El Salvador, was originally called “Provincia De Nuestro Señor Jesus Cristo, El Salvador Del Mundo” (“Province of our Lord Jesus Christ, the Savior of the World”) but thankfully was shortened to “República de El Salvador”, the Republic of the Saviour. We just call it El Salvador, and I would bet that anyone who lived during the 80’s probably remembers the civil war taking place there.
After the civil war, many were left struggling in the midst of low, wages poor labor practice and work in sweat shops throughout the country. It was different in La Palma, where in the 70’s they began to build an industry on art. This all came from a man named Fernando Llort. Known as El Salvador’s National Artist; Llort built the industry of art in La Palma, teaching the people how to make a living for themselves.

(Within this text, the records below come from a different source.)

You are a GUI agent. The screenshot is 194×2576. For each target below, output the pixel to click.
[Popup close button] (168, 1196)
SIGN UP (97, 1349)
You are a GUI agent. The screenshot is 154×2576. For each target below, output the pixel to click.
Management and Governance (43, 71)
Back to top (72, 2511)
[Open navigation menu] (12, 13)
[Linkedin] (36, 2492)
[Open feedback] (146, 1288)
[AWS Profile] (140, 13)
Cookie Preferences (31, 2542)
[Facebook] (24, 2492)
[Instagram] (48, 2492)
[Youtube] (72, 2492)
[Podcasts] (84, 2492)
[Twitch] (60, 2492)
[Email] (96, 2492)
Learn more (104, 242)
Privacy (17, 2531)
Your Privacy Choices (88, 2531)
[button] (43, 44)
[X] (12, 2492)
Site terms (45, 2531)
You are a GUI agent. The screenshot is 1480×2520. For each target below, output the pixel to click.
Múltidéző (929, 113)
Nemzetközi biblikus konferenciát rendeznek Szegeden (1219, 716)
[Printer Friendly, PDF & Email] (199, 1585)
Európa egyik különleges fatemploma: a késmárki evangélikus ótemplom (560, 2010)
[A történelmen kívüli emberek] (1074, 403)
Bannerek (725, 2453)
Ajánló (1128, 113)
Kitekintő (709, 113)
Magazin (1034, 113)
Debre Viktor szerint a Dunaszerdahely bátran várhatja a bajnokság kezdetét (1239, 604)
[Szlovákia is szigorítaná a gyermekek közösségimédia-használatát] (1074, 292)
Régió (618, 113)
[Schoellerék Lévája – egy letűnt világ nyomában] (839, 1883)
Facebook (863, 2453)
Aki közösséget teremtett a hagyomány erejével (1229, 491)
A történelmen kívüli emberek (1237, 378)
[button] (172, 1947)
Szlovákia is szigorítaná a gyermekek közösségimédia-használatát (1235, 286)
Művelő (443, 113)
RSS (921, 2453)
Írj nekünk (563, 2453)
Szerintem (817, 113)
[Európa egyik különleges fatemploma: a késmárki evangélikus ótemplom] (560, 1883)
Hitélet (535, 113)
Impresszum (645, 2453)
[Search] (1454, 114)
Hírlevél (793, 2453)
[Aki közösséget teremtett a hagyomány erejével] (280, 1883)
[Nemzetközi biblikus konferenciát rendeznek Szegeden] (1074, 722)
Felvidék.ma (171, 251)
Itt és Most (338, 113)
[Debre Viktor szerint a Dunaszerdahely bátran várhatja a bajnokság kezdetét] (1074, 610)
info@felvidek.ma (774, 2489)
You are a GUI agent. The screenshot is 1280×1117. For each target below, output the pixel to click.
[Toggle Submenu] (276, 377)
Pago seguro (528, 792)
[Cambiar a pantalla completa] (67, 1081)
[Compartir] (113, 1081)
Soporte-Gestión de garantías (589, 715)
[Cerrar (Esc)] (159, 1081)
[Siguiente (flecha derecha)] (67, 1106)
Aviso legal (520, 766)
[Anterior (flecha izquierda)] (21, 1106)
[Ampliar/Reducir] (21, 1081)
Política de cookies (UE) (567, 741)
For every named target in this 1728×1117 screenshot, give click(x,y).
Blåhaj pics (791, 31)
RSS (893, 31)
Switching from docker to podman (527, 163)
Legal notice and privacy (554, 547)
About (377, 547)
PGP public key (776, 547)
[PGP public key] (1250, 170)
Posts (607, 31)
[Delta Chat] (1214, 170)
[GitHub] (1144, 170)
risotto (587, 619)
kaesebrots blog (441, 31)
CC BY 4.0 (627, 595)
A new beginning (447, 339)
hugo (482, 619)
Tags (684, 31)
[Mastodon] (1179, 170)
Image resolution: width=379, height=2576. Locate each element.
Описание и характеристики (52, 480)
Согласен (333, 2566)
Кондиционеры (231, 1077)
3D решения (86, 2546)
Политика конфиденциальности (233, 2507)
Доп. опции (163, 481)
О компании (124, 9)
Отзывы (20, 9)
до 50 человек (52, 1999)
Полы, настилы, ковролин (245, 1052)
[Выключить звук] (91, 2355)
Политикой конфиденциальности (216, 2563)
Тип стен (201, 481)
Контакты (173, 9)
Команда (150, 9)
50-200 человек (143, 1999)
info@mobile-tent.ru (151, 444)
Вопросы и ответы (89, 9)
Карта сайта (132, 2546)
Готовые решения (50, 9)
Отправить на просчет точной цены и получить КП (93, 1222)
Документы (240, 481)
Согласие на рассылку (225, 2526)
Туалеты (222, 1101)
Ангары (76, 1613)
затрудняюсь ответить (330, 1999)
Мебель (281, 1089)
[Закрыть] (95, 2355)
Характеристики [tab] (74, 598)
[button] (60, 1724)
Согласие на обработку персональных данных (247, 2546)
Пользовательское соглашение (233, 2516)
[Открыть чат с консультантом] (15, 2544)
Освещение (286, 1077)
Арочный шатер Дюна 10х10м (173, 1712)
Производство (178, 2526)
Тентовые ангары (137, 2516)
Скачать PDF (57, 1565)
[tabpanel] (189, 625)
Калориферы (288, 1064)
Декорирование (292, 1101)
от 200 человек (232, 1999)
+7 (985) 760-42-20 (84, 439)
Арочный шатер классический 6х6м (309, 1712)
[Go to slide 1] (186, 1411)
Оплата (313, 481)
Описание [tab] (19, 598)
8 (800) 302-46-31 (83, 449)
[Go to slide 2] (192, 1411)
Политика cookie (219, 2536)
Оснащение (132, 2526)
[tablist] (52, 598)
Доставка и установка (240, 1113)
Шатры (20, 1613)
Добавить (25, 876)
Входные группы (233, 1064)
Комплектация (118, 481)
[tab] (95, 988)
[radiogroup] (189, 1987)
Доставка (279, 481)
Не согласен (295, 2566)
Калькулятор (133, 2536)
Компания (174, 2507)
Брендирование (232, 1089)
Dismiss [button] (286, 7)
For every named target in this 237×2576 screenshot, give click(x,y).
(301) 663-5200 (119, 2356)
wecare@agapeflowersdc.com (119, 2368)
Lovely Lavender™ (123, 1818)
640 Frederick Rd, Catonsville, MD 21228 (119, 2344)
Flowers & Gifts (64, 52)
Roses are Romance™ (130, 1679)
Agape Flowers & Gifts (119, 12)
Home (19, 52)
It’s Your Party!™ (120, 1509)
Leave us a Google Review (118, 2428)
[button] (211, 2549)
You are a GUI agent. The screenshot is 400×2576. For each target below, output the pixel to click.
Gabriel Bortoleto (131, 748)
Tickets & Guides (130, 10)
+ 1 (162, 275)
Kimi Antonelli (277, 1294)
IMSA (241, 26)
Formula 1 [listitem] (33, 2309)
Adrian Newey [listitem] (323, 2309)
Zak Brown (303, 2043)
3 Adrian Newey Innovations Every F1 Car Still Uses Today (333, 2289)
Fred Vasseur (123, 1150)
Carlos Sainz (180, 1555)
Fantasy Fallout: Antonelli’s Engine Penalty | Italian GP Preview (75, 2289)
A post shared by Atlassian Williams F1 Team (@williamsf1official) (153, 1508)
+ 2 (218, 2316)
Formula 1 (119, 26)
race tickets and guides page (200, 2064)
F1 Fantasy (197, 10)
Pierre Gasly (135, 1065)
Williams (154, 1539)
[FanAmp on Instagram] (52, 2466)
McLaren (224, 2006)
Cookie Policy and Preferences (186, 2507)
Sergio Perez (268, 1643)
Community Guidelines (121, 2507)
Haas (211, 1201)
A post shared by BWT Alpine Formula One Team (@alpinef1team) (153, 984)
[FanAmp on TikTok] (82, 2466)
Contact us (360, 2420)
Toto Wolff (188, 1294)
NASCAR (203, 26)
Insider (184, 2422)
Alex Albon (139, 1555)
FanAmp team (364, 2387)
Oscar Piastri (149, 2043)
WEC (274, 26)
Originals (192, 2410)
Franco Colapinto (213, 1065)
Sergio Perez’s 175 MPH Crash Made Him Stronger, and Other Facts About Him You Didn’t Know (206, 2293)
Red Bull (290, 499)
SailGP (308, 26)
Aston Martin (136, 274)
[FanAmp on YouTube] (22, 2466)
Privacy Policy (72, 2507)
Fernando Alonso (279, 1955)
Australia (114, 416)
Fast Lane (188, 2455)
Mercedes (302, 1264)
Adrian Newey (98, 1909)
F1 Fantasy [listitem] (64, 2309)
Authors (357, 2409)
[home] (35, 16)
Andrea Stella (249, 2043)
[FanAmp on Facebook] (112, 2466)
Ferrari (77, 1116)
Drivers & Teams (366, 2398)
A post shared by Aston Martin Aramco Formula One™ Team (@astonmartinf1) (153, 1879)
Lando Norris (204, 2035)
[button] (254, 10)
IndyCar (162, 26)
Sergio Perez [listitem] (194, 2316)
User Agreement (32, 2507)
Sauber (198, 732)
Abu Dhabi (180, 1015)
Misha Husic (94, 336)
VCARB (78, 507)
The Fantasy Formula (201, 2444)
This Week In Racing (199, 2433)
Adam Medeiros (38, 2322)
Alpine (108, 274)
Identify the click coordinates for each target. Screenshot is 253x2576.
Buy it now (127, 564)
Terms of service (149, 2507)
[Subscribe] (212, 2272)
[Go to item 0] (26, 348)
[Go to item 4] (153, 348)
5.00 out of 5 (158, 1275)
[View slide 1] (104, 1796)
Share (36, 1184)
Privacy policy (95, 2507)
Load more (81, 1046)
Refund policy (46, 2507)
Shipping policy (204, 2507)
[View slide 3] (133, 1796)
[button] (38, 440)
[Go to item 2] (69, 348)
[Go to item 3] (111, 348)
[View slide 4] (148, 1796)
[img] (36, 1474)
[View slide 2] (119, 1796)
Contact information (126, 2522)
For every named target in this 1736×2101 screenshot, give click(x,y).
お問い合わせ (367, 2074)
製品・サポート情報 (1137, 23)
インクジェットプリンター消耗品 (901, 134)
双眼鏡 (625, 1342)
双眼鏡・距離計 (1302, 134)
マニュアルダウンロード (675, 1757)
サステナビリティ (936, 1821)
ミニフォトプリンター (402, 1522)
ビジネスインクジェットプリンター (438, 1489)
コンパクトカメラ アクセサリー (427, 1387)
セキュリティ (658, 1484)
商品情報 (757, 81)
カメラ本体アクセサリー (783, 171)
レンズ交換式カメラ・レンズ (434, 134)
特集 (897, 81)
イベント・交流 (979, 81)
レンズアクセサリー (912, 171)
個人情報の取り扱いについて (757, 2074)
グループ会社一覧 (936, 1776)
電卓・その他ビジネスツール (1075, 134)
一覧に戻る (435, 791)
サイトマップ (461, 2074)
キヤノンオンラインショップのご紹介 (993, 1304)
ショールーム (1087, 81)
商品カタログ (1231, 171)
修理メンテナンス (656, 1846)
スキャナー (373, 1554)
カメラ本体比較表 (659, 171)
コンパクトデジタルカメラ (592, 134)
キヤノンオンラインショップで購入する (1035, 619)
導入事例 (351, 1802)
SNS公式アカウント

The Industry has grown and La Palma has an economy based on tourism as well as exporting of their art.
El Salvador art has similarities with art from other Central American countries, using bright solid colors and simple designs the art has a sort of innocence to it. Several motifs or patterns are also used, which depict everything from religion to social life. The Crucifix, Noah’s Ark, the Eucharist, as well as wedding celebrations, farming and family.